◆ **Provided text**

══════

Re: [RFC PATCH v3 00/22] arm64: livepatch: Use ORC for dynamic frame pointer validation

"Madhavan T. Venkataraman" <madvenka@xxxxxxxxxxxxxxxxxxx> · Fri, 14 Apr 2023 23:14:32 -0500

On 4/13/23 13:15, Jose E. Marchesi wrote:
> 
>> On Thu, Mar 23, 2023 at 05:17:14PM +0000, Mark Rutland wrote:
>>> Hi Madhavan,
>>>
>>> At a high-level, I think this still falls afoul of our desire to not reverse
>>> engineer control flow from the binary, and so I do not think this is the right
>>> approach. I've expanded a bit on that below.
>>>
>>> I do think it would be nice to have *some* of the objtool changes, as I do
>>> think we will want to use objtool for some things in future (e.g. some
>>> build-time binary patching such as table sorting).
>>>
>>>> Problem
>>>> =======
>>>>
>>>> Objtool is complex and highly architecture-dependent. There are a lot of
>>>> different checks in objtool that all of the code in the kernel must pass
>>>> before livepatch can be enabled. If a check fails, it must be corrected
>>>> before we can proceed. Sometimes, the kernel code needs to be fixed.
>>>> Sometimes, it is a compiler bug that needs to be fixed. The challenge is
>>>> also to prove that all the work is complete for an architecture.
>>>>
>>>> As such, it presents a great challenge to enable livepatch for an
>>>> architecture.
>>>
>>> There's a more fundamental issue here in that objtool has to reverse-engineer
>>> control flow, and so even if the kernel code and compiled code generation is
>>> *perfect*, it's possible that objtool won't recognise the structure of the
>>> generated code, and won't be able to reverse-engineer the correct control flow.
>>>
>>> We've seen issues where objtool didn't understand jump tables, so support for
>>> that got disabled on x86. A key objection from the arm64 side is that we don't
>>> want to disable compile code generation strategies like this. Further, as
>>> compiles evolve, their code generation strategies will change, and it's likely
>>> there will be other cases that crop up. This is inherently fragile.
>>>
>>> The key objections from the arm64 side is that we don't want to
>>> reverse-engineer details from the binary, as this is complex, fragile, and
>>> unstable. This is why we've previously suggested that we should work with
>>> compiler folk to get what we need.
>>
>>> This still requires reverse-engineering the forward-edge control flow in order
>>> to compute those offets, so the same objections apply with this approach. I do
>>> not think this is the right approach.
>>>
>>> I would *strongly* prefer that we work with compiler folk to get the
>>> information that we need.
>>
>> IDK if it's relevant here, but I did see a commit go by to LLVM that
>> seemed to include such info in a custom ELF section (for the purposes of
>> improving fuzzing, IIUC). Maybe such an encoding scheme could be tested
>> to see if it's reliable or usable?
>> - https://github.com/llvm/llvm-project/commit/3e52c0926c22575d918e7ca8369522b986635cd3
>> - https://clang.llvm.org/docs/SanitizerCoverage.html#tracing-control-flow
>>
>>>
>>> [...]
>>>
>>>> 		FWIW, I have also compared the CFI I am generating with DWARF
>>>> 		information that the compiler generates. The CFIs match a
>>>> 		100% for Clang. In the case of gcc, the comparison fails
>>>> 		in 1.7% of the cases. I have analyzed those cases and found
>>>> 		the DWARF information generated by gcc is incorrect. The
>>>> 		ORC generated by my Objtool is correct.
>>>
>>>
>>> Have you reported this to the GCC folk, and can you give any examples?
>>> I'm sure they would be interested in fixing this, regardless of whether we end
>>> up using it.
>>
>> Yeah, at least a bug report is good. "See something, say something."
> 
> By all means, please.  If you guys report these issues on CFI
> divergences in the GCC bugzilla, we will look into fixing them.
> 
> https://gcc.gnu.org/bugzilla

I will try to get the data again and report the problems that I see.

Thanks.

Madhavan

══════

◆ **Data supplied**
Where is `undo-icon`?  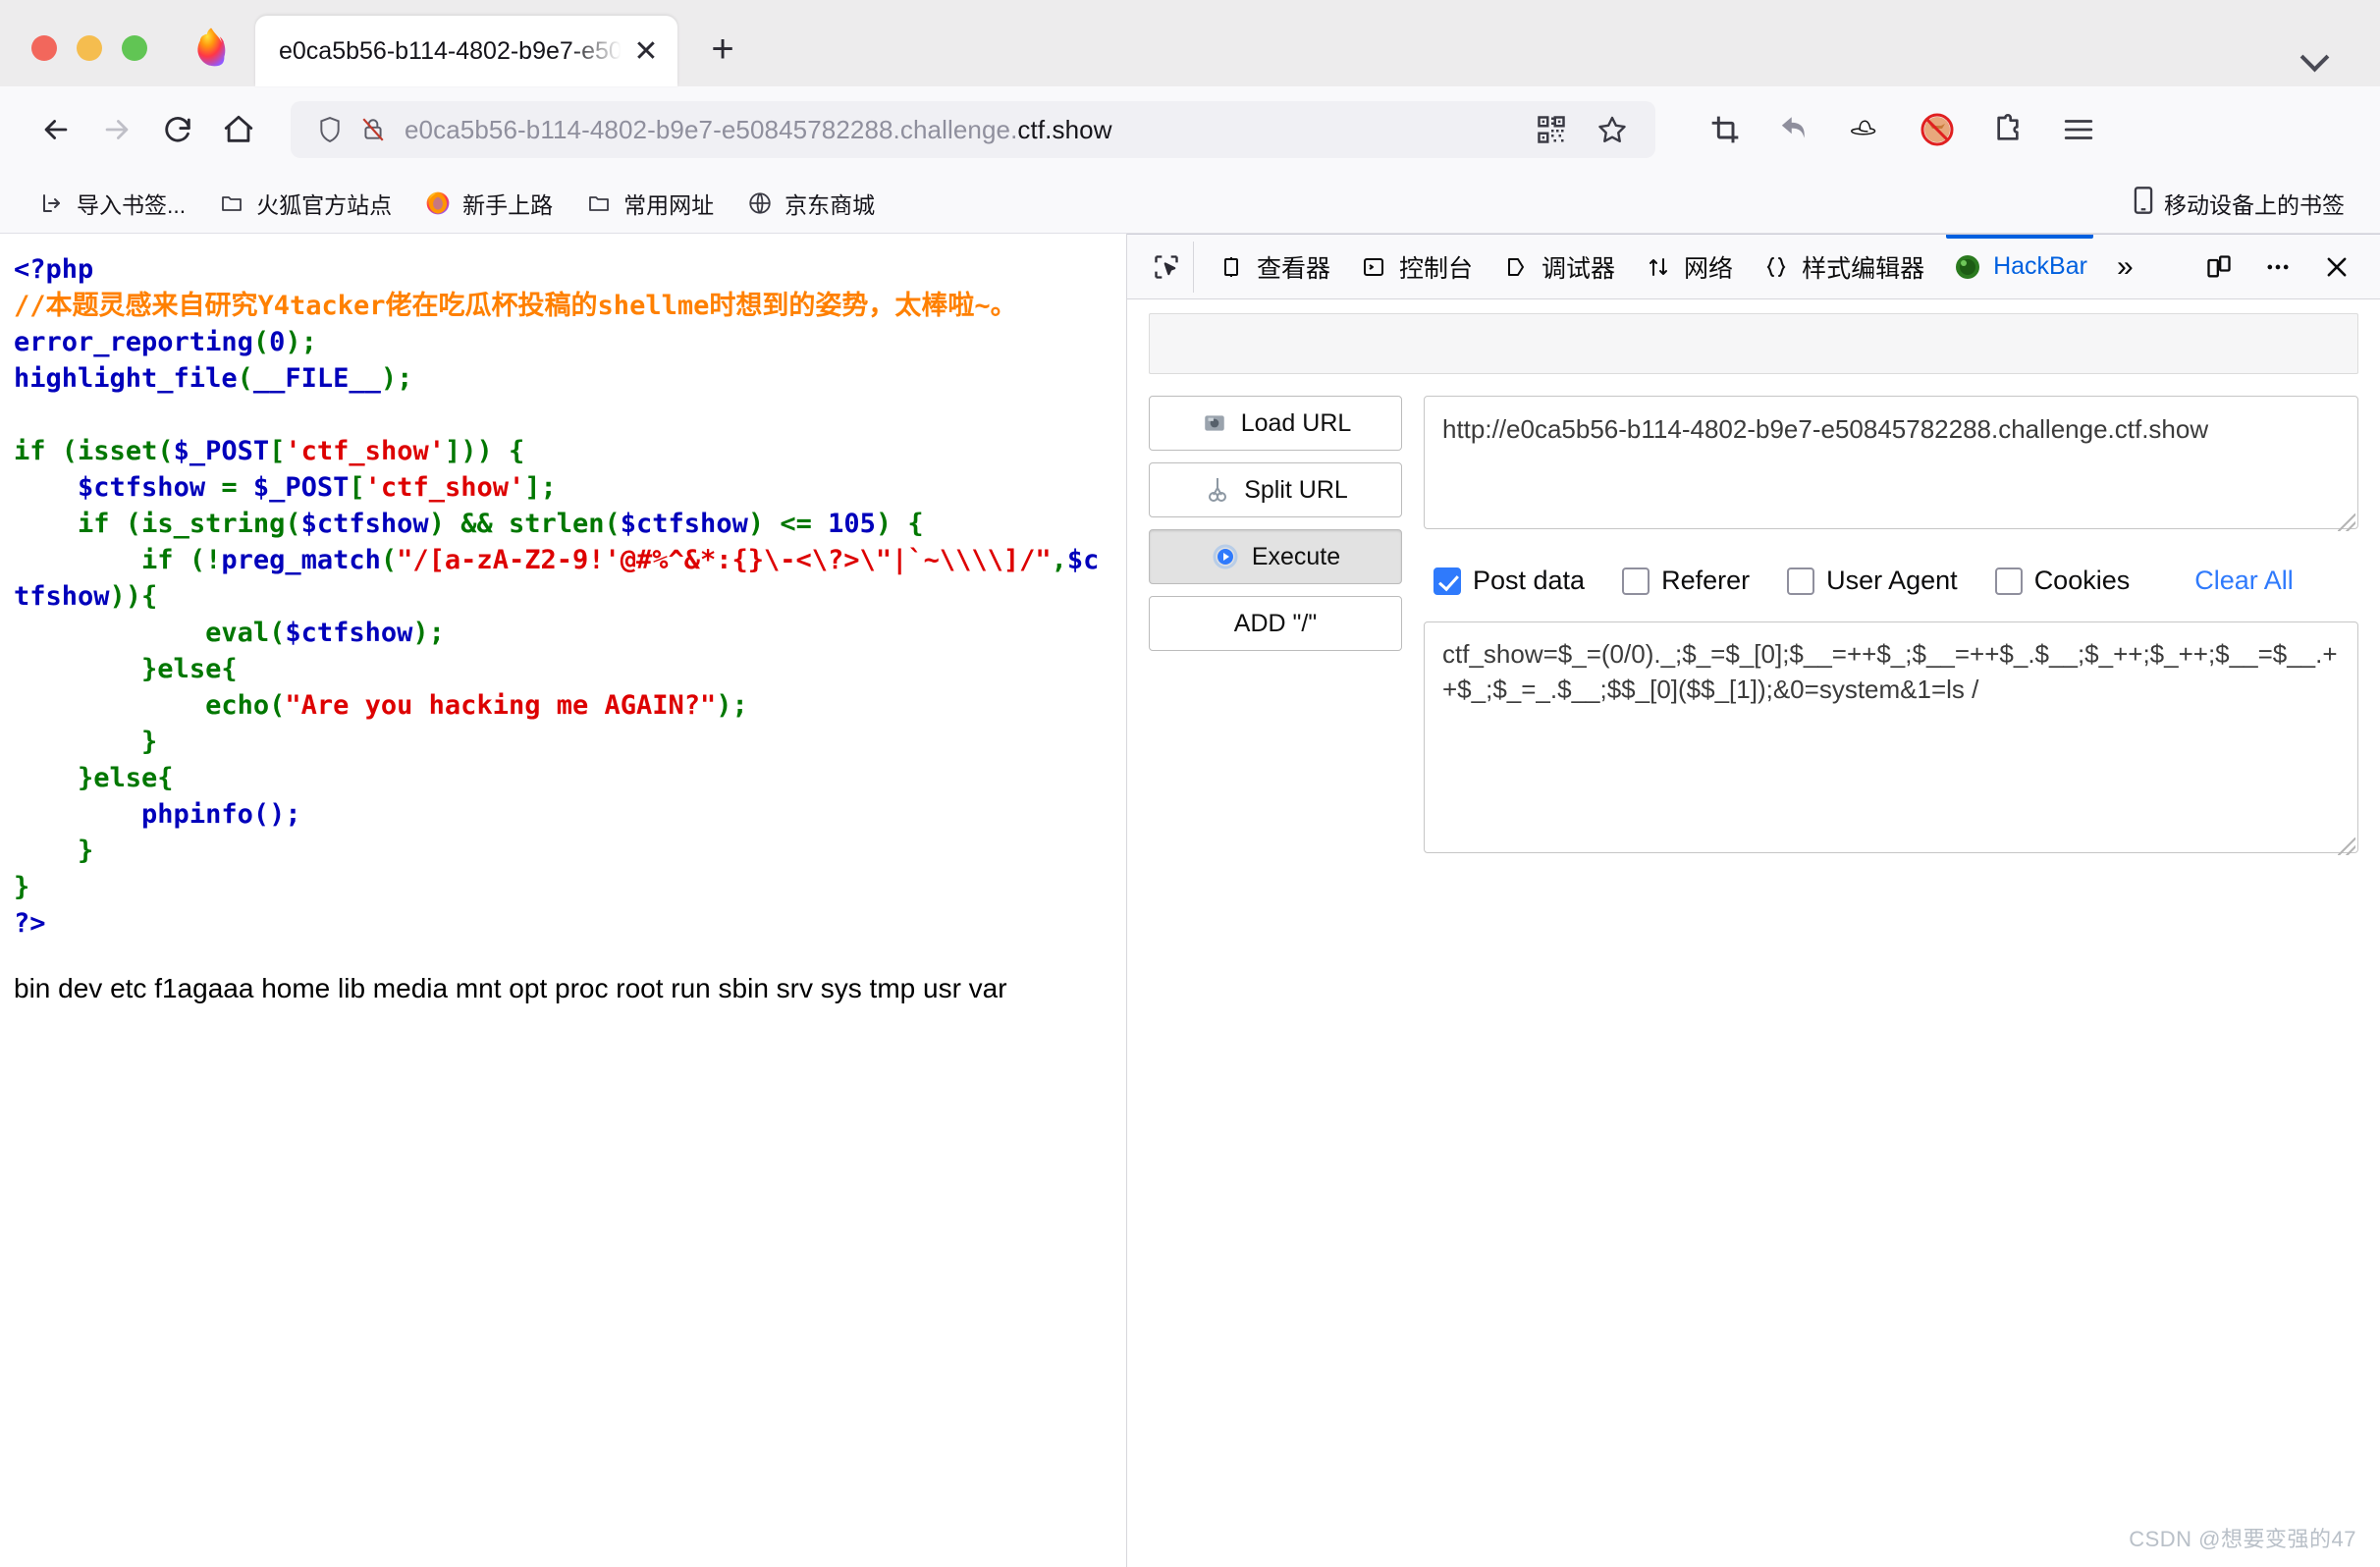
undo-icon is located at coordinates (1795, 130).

══════

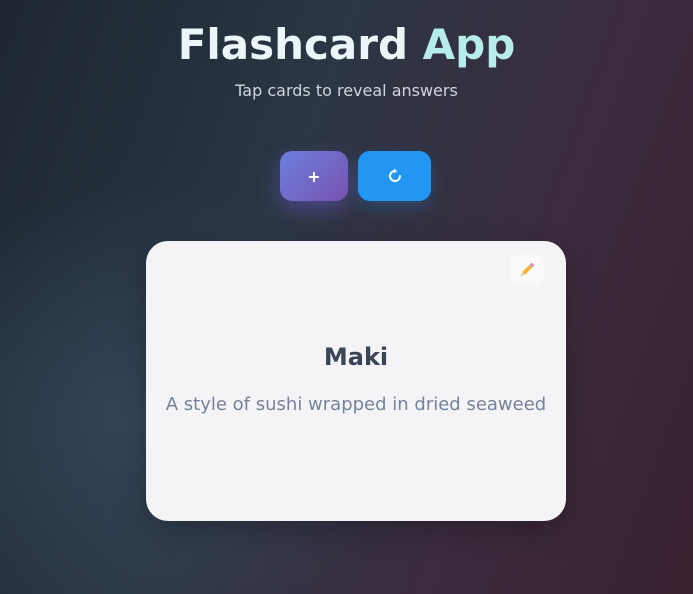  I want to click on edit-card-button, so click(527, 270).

══════

◆ **Exercise tasks**
[1] In the livepatch thread, in what share of cases did the CFI comparison against gcc's DWARF information fail?
[2] Reproduce the livepatch thread from "On 4/13/23 13:15, Jose" to "on that below.", substituting "object code" for every occurrence of "binary".
The rows were drawn from a different source than the thread.

◆ **Results in order**
[1] 1.7% of the cases.

[2]
On 4/13/23 13:15, Jose E. Marchesi wrote:
> 
>> On Thu, Mar 23, 2023 at 05:17:14PM +0000, Mark Rutland wrote:
>>> Hi Madhavan,
>>>
>>> At a high-level, I think this still falls afoul of our desire to not reverse
>>> engineer control flow from the object code, and so I do not think this is the right
>>> approach. I've expanded a bit on that below.